Viajando

Cidadezinha Qualquer
Casas entre bananeiras
mulheres entre laranjeiras
pomar amor cantar.
Um homem vai devagar.

Um cachorro vai devagar.
Um burro vai devagar.
Devagar… as janelas olham.
Eta vida besta, meu Deus.
Carlos Drummond de Andrade

São duzentos e oitenta quilômetros de distância e mais de quatro horas de solavancos e ruídos estranhos em ônibus certamente confortáveis na década de 60. Não, não é só isso. Coloca na fita aê meninos chorando, homens etílicos resmungando e mulheres cochichando em cem decibéis. Tem a poeira também. Dois quilos por cabeça, pós-viagem.

Enfim.

~*~

A cidadezinha, como aquela do poema de Drummond, tem algo em torno de dois mil habitantes. Tem não; tinha. Há três anos que mais de dois mil homens chegaram a cidade.

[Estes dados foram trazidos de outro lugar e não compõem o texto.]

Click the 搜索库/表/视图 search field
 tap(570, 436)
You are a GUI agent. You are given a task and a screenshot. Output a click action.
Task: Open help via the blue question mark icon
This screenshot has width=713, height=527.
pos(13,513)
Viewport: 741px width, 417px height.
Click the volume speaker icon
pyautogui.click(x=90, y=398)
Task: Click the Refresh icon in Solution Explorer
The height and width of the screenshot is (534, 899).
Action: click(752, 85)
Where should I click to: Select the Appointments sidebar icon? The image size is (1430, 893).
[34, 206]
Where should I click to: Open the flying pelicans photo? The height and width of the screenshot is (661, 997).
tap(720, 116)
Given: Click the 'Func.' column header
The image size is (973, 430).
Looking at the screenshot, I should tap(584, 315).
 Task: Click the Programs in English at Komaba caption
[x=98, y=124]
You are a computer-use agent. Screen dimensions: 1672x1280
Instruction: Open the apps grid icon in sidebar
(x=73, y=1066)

A população, em questão de dias, dobrou. Isso por conta de uma maldita barragem em construção nas proximidades. Dessas inúmeras que estão aparecendo ao longo do curso do rio Tocantins. Resultado da ‘modernidade’: uma curiosa inflação nos preços na hospedagem em função do aumento da demanda. Apareceram também generosos arredondamentos nos abdomens das adolescentes, mas aí já é outra história.

O estado se vangloria de exportar energia. Um trunfo, para medinhos aqui e acolá de crise energética. O que o povo daqui não se orgulha é da salgada conta da companhia elétrica. Isso é: abundância há para exportação, mas nós, os manés aqui, pagamos mais caros que os vizinhos que a compram. Vai entender.

Voltando a cidadezinha. Existem dois hotéis. Indicaram-me o melhor e, afugentado que fui da diária de R$ 85,00 (sério.), procurei a segunda opção. Um pouco mais leve o castigo-sem-crime: abateram vinte pilas do concorrente. Por certo, o péssimo atendimento fazia parte do pacote; demoraram vinte minutos para me atender no balcão. Sem ao menos me registrar, o hoteleiro indicou uma sonolenta e mal-vestida camareira para me acompanhar ao quarto 23.

Passos lentos. Lentíssimos. Corredor longo, escuro. Não fedia, pelo menos. Quarto com ar-condicionado, TV colocado em um dos beliches. A moçoila me pergunta se quero travesseiro e toalha (SSSIIIICCCC!!!). Aceno, perplexo, a cabeça pra cima e pra baixo. Ela sai. Fecho a porta. Jogo a mala em uma das camas, e na outra – não antes de soltar um suspiro genioso de felicidade pelo descanso que, enfim, apareceria – deito suavemente.

Nada suave foi o estrondo da cama se partindo. Poupo palavras. Taí a foto pra dispensá-las.

~*~

O banheiro, um caso a parte. Limpíssimo, é bom dizer. Mas sem sabonete. E com o piso inclinado. Tomo banho e a água escorre para debaixo da cama, lá no quarto.

~*~

Depois de três dias de trabalho – e os poupo de detalhes sobre o café da manhã e demais minúcias culinárias – durmo parcas seis horas, acordando às cinco da manhã. Em trinta minutos, o ônibus sairia. Estava meio atrasado, pra variar. Chego na portaria faltando dez minutos para a batedeira motorizada partir. Não havia ninguém. Ninguém queria receber pela minha estadia. Olho para um lado, para outro, e deixo, feliz e finalmente, o famigerado “Hotel Central“.

4 Comments

  • Dourado

    junho 22, 2007 at 22:28

    Sou louco por viagens, qualquer dia tento postar sobre meu desprazer de conhecer o Hotel do Viajante, em Piripiri.

    Abraços.

  • Allan

    junho 23, 2007 at 14:36

    Isso por que você não conheceu os lugarejos que visitava a trabalho, no interior da Bahia. Ar-condicionado? TelevisãoO
    E você aida reclama.

  • Cláudio Costa

    junho 24, 2007 at 12:36

    1. “Cidadezinha qualquer” eu conheço desde criança, lendo o Drummond e identificando a vila narrada no poema com minha Nova Era-MG.
    2. Já vivi experiência igual à sua: hotelzinho mequetrefe, cama que se parte e água do banheiro invadindo o quarto! Só que não tive sua verve literária pra descrevê-la tão bem. Parabéns.
    3. Por coincidência, tenho um irmão, engenheiro, que trabalha numa daquelas empresas que constroem barragens: já morou em algumas cidades do Tocantins e fala-me, principalmente, do calor.

  • Lino

    junho 25, 2007 at 23:46

    Já enfrentei situação semelhante e, confesso, isso não me deixou nenhuma saudade.